▶ **Provided material**:
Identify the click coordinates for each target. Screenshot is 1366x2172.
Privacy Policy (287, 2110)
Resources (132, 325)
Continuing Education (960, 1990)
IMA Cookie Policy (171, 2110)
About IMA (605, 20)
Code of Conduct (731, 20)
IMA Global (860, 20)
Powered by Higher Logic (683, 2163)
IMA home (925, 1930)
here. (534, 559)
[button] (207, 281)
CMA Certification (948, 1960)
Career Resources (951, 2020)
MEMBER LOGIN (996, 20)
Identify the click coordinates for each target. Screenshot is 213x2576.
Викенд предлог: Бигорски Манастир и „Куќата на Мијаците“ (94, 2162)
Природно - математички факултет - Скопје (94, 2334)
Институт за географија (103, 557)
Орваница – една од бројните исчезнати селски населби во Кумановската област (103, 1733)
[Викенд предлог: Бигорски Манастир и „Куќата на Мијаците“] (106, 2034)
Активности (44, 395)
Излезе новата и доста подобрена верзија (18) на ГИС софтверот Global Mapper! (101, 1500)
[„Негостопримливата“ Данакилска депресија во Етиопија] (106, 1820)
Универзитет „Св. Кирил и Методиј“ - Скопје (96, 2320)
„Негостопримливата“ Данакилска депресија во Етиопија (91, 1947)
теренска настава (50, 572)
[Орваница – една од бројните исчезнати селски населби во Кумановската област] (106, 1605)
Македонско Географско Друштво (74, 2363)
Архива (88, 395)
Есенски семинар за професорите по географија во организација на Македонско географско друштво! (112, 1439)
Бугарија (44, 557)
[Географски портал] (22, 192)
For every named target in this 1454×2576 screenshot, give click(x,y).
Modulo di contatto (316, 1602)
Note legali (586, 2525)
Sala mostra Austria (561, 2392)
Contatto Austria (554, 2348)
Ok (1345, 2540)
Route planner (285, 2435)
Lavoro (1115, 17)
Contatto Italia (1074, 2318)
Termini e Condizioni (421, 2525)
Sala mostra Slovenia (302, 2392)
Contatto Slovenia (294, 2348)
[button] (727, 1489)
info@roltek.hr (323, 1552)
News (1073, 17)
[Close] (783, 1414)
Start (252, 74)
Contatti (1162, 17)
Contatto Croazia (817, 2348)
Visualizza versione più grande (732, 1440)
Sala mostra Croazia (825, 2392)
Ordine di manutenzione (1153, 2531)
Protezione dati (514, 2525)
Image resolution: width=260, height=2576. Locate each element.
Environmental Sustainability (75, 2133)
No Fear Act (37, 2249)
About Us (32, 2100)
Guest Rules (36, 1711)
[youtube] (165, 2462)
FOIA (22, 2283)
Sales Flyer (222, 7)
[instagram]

▶ **Requirement**: All the lines above must be output exactly, with none omitted.

▶ **Response**:
Identify the click coordinates for each target. Screenshot is 1366x2172.
Privacy Policy (287, 2110)
Resources (132, 325)
Continuing Education (960, 1990)
IMA Cookie Policy (171, 2110)
About IMA (605, 20)
Code of Conduct (731, 20)
IMA Global (860, 20)
Powered by Higher Logic (683, 2163)
IMA home (925, 1930)
here. (534, 559)
[button] (207, 281)
CMA Certification (948, 1960)
Career Resources (951, 2020)
MEMBER LOGIN (996, 20)
Identify the click coordinates for each target. Screenshot is 213x2576.
Викенд предлог: Бигорски Манастир и „Куќата на Мијаците“ (94, 2162)
Природно - математички факултет - Скопје (94, 2334)
Институт за географија (103, 557)
Орваница – една од бројните исчезнати селски населби во Кумановската област (103, 1733)
[Викенд предлог: Бигорски Манастир и „Куќата на Мијаците“] (106, 2034)
Активности (44, 395)
Излезе новата и доста подобрена верзија (18) на ГИС софтверот Global Mapper! (101, 1500)
[„Негостопримливата“ Данакилска депресија во Етиопија] (106, 1820)
Универзитет „Св. Кирил и Методиј“ - Скопје (96, 2320)
„Негостопримливата“ Данакилска депресија во Етиопија (91, 1947)
теренска настава (50, 572)
[Орваница – една од бројните исчезнати селски населби во Кумановската област] (106, 1605)
Македонско Географско Друштво (74, 2363)
Архива (88, 395)
Есенски семинар за професорите по географија во организација на Македонско географско друштво! (112, 1439)
Бугарија (44, 557)
[Географски портал] (22, 192)
For every named target in this 1454×2576 screenshot, give click(x,y).
Modulo di contatto (316, 1602)
Note legali (586, 2525)
Sala mostra Austria (561, 2392)
Contatto Austria (554, 2348)
Ok (1345, 2540)
Route planner (285, 2435)
Lavoro (1115, 17)
Contatto Italia (1074, 2318)
Termini e Condizioni (421, 2525)
Sala mostra Slovenia (302, 2392)
Contatto Slovenia (294, 2348)
[button] (727, 1489)
info@roltek.hr (323, 1552)
News (1073, 17)
[Close] (783, 1414)
Start (252, 74)
Contatti (1162, 17)
Contatto Croazia (817, 2348)
Visualizza versione più grande (732, 1440)
Sala mostra Croazia (825, 2392)
Ordine di manutenzione (1153, 2531)
Protezione dati (514, 2525)
Image resolution: width=260, height=2576. Locate each element.
Environmental Sustainability (75, 2133)
No Fear Act (37, 2249)
About Us (32, 2100)
Guest Rules (36, 1711)
[youtube] (165, 2462)
FOIA (22, 2283)
Sales Flyer (222, 7)
[instagram]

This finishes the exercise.